Die Seite geschicktgendern.de – ein Wörterbuch für das Gendern von Worten

Geschickt gendern: „Habt ihr da einen an der Klatsche, wisst Ihr überhaupt, was Ihr anrichtet?“

Wie ein kleines Online-Wörterbuch namens geschicktgendern.de unerwartet Grabenkämpfe auslöst.

Vor circa eineinhalb Jahren ging ich mit einem kleinen, stetig wachsenden Wörterbuch für gendergerechte Sprache online, das ich ausschließlich in meiner Freizeit betreibe. Was ich mir damals nicht vorstellen konnten: Wie dieses kleine Wörterbuch die Gemüter erhitzen würde und ich dem Vorwurf ausgesetzt sein würde, andere manipulieren zu wollen.

Die Grundidee des Wörterbuches war, eine am Thema interessierte Zielgruppe im (Berufs-)Alltag zu unterstützen, und so startete geschicktgendern.de im Februar 2015. Soviel vorweg: Ich bekomme viel positives Feedback, das mich antreibt, das Wörterbuch neben Familie und Beruf weiterhin in meiner Freizeit ohne finanziellen Gewinn zu betreiben.

Gleichzeitig erhalte ich aber auch beleidigende, unsachliche Reaktionen. Ich werde immer wieder mit E-Mails konfrontiert, die mich fassungslos machen und mit denen ich mich als Privatperson zusätzlich zu meinem Engagement auseinandersetzen muss. Darüber hinaus löst das Online-Wörterbuch seit seinem Bestehen stark emotionalisierte Diskussionen aus. Ich frage mich: Wieso eigentlich? Und wie soll ich damit umgehen?
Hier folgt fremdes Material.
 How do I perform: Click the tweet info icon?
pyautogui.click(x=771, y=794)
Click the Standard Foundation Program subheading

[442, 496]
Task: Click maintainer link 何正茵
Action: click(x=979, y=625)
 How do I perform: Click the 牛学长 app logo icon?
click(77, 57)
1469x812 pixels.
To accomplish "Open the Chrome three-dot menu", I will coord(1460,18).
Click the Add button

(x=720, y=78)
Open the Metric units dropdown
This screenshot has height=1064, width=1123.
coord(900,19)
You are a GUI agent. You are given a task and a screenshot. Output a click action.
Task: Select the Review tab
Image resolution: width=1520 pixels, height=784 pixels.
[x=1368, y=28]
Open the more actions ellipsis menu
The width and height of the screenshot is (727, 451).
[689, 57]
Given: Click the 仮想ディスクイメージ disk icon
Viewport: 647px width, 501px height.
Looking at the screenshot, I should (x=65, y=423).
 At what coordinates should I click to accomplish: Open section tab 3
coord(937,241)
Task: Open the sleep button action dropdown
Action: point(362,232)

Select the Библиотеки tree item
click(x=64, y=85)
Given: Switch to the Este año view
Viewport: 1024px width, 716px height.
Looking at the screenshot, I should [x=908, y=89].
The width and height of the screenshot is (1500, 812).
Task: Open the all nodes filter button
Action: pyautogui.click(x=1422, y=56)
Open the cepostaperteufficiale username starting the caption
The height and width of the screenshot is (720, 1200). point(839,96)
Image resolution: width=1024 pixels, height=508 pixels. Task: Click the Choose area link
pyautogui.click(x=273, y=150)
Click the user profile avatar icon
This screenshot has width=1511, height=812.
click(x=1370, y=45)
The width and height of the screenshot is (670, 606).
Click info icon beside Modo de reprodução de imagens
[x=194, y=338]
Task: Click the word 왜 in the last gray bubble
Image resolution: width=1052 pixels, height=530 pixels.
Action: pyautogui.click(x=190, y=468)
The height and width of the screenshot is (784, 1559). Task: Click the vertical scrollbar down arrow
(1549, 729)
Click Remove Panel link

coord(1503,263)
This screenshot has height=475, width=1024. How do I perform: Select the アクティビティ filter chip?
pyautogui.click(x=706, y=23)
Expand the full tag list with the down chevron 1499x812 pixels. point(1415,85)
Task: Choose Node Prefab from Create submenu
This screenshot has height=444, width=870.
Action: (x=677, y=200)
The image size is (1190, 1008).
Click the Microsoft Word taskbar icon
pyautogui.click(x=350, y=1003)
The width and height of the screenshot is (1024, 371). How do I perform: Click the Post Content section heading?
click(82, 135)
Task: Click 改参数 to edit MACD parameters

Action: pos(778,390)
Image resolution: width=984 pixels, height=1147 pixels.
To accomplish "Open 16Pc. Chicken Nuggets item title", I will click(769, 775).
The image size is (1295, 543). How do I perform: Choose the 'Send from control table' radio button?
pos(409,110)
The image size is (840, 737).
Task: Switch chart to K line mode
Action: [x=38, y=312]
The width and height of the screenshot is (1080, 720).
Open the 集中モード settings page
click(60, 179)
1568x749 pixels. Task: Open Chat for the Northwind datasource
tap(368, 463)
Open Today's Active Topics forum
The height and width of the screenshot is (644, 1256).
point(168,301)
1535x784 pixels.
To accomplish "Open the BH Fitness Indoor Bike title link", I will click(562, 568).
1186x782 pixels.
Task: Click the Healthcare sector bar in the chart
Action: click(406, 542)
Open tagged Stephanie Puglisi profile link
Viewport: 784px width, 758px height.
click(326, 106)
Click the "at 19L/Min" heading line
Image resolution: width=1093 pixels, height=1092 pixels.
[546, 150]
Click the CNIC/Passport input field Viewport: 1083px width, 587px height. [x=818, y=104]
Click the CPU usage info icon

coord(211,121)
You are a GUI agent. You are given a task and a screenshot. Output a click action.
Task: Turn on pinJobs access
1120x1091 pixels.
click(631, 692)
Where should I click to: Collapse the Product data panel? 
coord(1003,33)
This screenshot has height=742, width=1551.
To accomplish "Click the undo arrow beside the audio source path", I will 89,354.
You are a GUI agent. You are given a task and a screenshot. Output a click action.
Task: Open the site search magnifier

Ein Wörterbuch für gendergerechte Sprache entsteht – wie alles kam

Für meine Masterarbeit hatte ich die Vorgabe gendergerecht (bzw. genderneutral – ich benutze diese Begriffe hier synonym) zu formulieren. Die gängige Paarform (Leserinnen und Leser) oder -Variante (Leserinnen) wollte ich aus Platzgründen nicht benutzen und so machte ich mich im Netz auf die Suche nach Alternativen. Dort fand ich ziemlich schnell zahlreiche andere Möglichkeiten gendergerechte Sprache anzuwenden (Binnen-I, Unterstrich-, Bindestrich-Variante, Fußnote usw.). Außerdem stieß ich auf ein paar überschaubare und einfache Tricks, um diese etwas sperrigen Formen ganz zu umgehen: Umformulierungen, Wörter in den Plural zu setzen und Wortneuschöpfungen machen gendergerechte Sprache einfach und elegant ohne große Verrenkungen möglich.

Beispiele:

Radfahrer müssen absteigen! → Fahrräder bitte schieben!

Museumsbesucher müssen Taschen und Mäntel im Untergeschoss einschließen. → Bitte schließen Sie Ihre Taschen und Mäntel im Untergeschoss ein.

Viele öffentliche Institutionen wie Universitäten oder Kommunen haben dazu bereits übersichtliche Ratgeber für ihre Beschäftigten herausgegeben. Viel praktischer hätte ich damals eine zentrale Website gefunden, die alle Informationen bündelt, und auf der ich konkrete Begriffsalternativen nachschlagen kann. So entstand nach der Abgabe meiner Masterarbeit in Kooperation mit der Kleinen Computerhilfe meines Bruders die Website Geschickt Gendern – Das Genderwörterbuch.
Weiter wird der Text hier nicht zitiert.